New South Wales, 2010, I was born. Hi, I’m Antonya and I’m a 10-year-old girl with autism and I wrote a bit to show you how being Autistic has changed my life for the good and bad. I’m in fifth grade and for as long as I can remember I have always found school a lot harder, especially math because my teacher likes me and the other students to use a variety of different strategies to work out a problem but I would only like to stick to using one way to solve a problem. I was and am very ‘dark’ meaning, I would always try to buy things in black or darker colours, I would say very gloomy and depressing things, for some reason that stuff would just happen without me even noticing and then everybody would look at me in a weird way and I would be so confused until somebody told me.

A little bit about me: I’m ten, I’m a girl, I like video games, I see psychologists and I struggle to show emotion. “I struggle to show emotion”, Basically meaning, If I’m scared I can and most of the time will look like I’m fine or if I am upset I will look happy or normal, I very rarely look happy, most of the time I just have a blank face, or in other words, I don’t ‘express my feelings’ or I just keep them to myself, I’ve always found it easier to solve problems myself because It’s hard for me to explain things to other and since I know everything about the problem, it’s easy for me to just do it myself. Over the years I also found that I had a hard time with social skills, I can be a very loud and outgoing person to my friends but if I have met you for the first time or haven’t seen you in like a year or something like that, I will be very shy and quiet. I don’t like meeting new people, going to new schools, and moving, so basically any type of change that means I need to make new friends and meet new people, I don’t like. Going onto a new topic, I can’t help but find a way to fidget with everything but mainly things I use in my everyday like such as: A pencil, a rubber, remotes, hats, any type of string or elastic, shoes, clothes and my hands. I also try to avoid things that I don’t want to deal with like, people, work and things like that.

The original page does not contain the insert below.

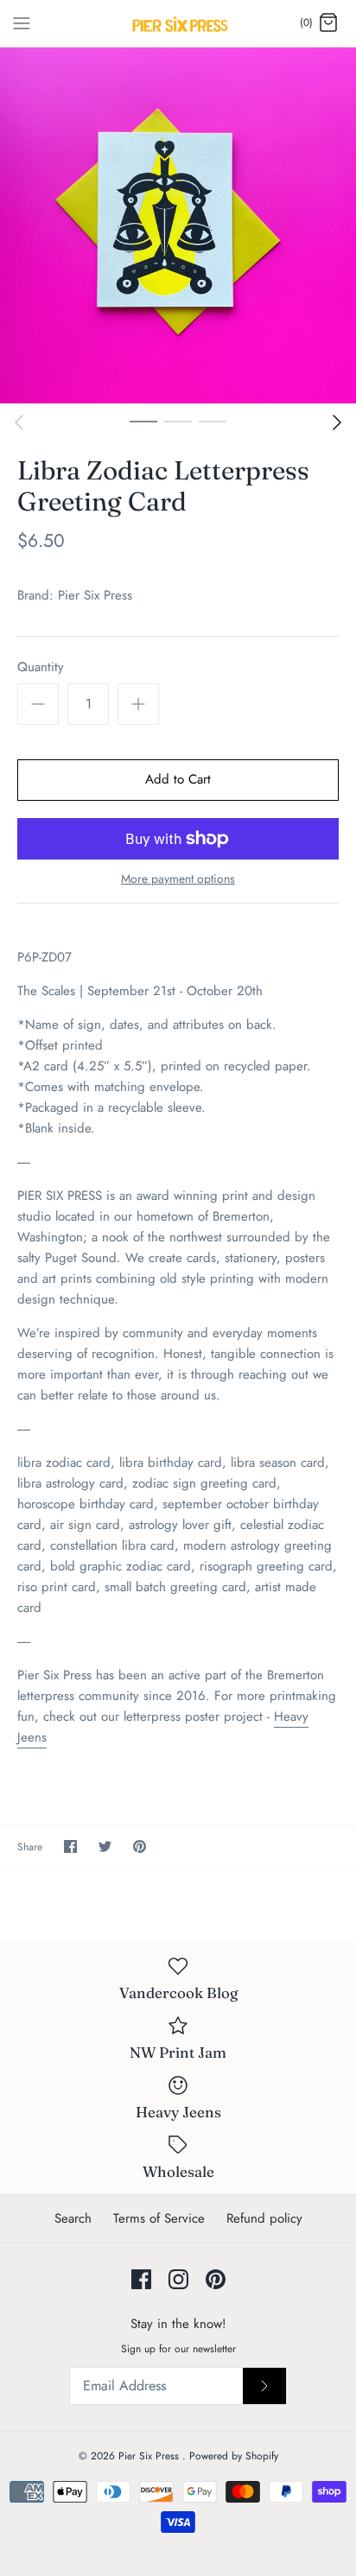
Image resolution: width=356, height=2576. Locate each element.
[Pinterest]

I also look at things differently, I don’t look people in the eyes when i’m talking to them if i’m upset or if I don’t know them, I notice a lot of the smaller things rather than bigger, for example, If there was a huge billboard with big writing and small writing, I would most likely look at the small writing. I also don’t like to focus on a lot of things at a time or even 2 things at a time, I like to be more organised and just focus on each individual activity by it self.